**Text provided:**
━━━━━━━━

LILA: Another form of medical demand that have been prevalent in India for many years are alternative medical practices. While its sociological relevance has been critiqued and established many times, how would you view it as a medical professional working on public health?

KY: Since the emergence of modern medicine, which is based on evidence of data, alternative medical practices have seen a setback in India. AYUSH has been integrated with modern allopathic health care in India. However, there is a need to incorporate evidence-based medicine for AYUSH also and assess various interventions of the same on the principles of science as we know today. Currently, in the name of AYUSH, everything is being peddled with serious consequences on the health of the Indian population. A case in point is the claim that consumption of gaumutra would help prevent the COVID infection. Such claims, as we have already seen, can cause a lot of harm not only to the health of the individual, but also the understanding of health by the larger public. Such practices must always be called out.

The Indian System of Medicine (ISM) may still have a role to play in health care provision in India as it could help achieve Universal Health Coverage. For this, the best of both modern medicine and ISM may be integrated by generating evidence for the latter. At the same time, false claims of ISM having cure for all illnesses should not be promoted. Only trained qualified ISM practitioners should be encouraged and crosspathy should be minimised.

LILA: Recently we saw a catastrophic response to the call for the Janata curfew, with large crowds assembling on the streets and completely missing the point of the quarantine. At the same time, concerns about the quarantine severely affecting communities from poorer socio-economic backgrounds are also being raised. Are the strategies we have employed to engage the public in the prevention of the COVID-19 pandemic unreasonable for the Indian context, or does our public medical communication and education need to improve? Are there any insights you can share from your experience in public healthcare? 

KY: The idea of ‘janta curfew’ was a nice one, and adherence of the people to the call of the Prime Minister was also appreciable. However, the celebration at 5 pm slightly marred the overall objective of the exercise. You can see people like Amitabh Bachchan sharing pseudoscientific information that vibrations kill the viruses and lo, at 5.05 pm a sea of people came onto the streets, thinking that “cronosaur” was dead… celebrating its wadh (who knows). Such stuff gives people a false sense of protection. In times of the spread of an infection, public education is one of the most important strategies that should be implemented at a war footing. One should understand that apart from COVID-19 we must fight against fake and unscientific claims. Pandemics cannot be controlled by governments without people’s participation. However, people’s engagement should be based on scientific principles and not publicity gimmicks.

LILA: What according to you would comprise an effective healthcare system, considering matters of healthcare often tend to go beyond medical expertise, and involve aspects of civil governance, social design, and education, among other?

KY: Effective healthcare system cannot exist without taking into account the social design, civil governance, education and socio-economic status of the population. However the key is to acknowledge health as a fundamental right, ensure universal coverage based on equity and adequate resources for the same, with the government playing a central role in providing them.

━━━━━━━━

**Provided information:**
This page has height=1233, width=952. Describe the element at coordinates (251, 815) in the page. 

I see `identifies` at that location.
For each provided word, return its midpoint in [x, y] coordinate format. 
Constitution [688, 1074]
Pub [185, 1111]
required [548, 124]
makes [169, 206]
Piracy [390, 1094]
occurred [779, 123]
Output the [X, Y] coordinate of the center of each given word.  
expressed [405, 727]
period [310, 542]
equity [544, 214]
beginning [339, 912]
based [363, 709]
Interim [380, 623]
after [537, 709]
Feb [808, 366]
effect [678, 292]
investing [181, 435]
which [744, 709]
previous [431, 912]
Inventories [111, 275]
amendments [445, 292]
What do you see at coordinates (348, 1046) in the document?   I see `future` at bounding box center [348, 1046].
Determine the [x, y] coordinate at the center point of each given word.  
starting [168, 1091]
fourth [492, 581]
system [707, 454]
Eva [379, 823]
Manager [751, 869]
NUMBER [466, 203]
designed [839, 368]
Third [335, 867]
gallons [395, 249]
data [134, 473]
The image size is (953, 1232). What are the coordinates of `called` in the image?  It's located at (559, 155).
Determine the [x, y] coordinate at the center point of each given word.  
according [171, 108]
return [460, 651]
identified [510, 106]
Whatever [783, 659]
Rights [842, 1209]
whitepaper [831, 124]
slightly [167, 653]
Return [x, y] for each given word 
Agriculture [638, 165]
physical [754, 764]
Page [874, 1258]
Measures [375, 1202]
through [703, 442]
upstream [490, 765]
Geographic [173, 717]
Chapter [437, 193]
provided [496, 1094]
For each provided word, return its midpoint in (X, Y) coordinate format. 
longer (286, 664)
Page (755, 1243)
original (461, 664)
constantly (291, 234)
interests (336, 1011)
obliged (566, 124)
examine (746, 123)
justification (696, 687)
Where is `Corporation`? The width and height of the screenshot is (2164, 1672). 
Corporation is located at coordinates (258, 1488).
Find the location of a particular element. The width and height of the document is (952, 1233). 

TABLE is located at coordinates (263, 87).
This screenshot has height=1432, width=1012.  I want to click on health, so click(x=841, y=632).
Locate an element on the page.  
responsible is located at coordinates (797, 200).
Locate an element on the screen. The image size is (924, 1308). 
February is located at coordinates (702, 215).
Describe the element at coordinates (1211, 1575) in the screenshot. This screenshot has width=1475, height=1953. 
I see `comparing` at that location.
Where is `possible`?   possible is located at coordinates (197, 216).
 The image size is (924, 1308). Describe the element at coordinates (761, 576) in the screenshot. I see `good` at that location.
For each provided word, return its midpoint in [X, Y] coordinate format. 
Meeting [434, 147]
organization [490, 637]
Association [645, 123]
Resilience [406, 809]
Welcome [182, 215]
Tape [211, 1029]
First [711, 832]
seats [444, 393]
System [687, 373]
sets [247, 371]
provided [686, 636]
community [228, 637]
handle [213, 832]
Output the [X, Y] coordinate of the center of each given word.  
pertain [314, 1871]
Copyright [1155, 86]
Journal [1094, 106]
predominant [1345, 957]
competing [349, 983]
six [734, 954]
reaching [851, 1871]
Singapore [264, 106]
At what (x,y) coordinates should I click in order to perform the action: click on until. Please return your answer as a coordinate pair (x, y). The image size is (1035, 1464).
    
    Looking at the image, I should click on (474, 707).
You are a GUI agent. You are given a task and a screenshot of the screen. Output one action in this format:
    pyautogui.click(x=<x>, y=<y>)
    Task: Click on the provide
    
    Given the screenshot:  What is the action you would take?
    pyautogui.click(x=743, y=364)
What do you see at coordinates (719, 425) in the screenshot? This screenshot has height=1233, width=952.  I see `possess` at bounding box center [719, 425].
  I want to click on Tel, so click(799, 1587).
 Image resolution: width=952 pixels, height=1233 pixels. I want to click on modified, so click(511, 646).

━━━━━━━━

**Tasks for this exercise:**
#1 Could you copy everything in the interview from "LILA: What according" down to "education, among other?", renaming "civil governance" as "public administration"?
#2 Can you turn the interview's paragraph beginning "The Indian System of Medicine (ISM) may still have a role" into a short list that keeps its main points?

**Results of the exercise:**
#1
LILA: What according to you would comprise an effective healthcare system, considering matters of healthcare often tend to go beyond medical expertise, and involve aspects of public administration, social design, and education, among other?

#2
- The Indian System of Medicine (ISM) may still have a role in health care in India, since it could help achieve Universal Health Coverage.
- The best of modern medicine and ISM may be integrated by generating evidence for ISM.
- False claims that ISM can cure all illnesses should not be promoted.
- Only trained, qualified ISM practitioners should be encouraged, and crosspathy should be minimized.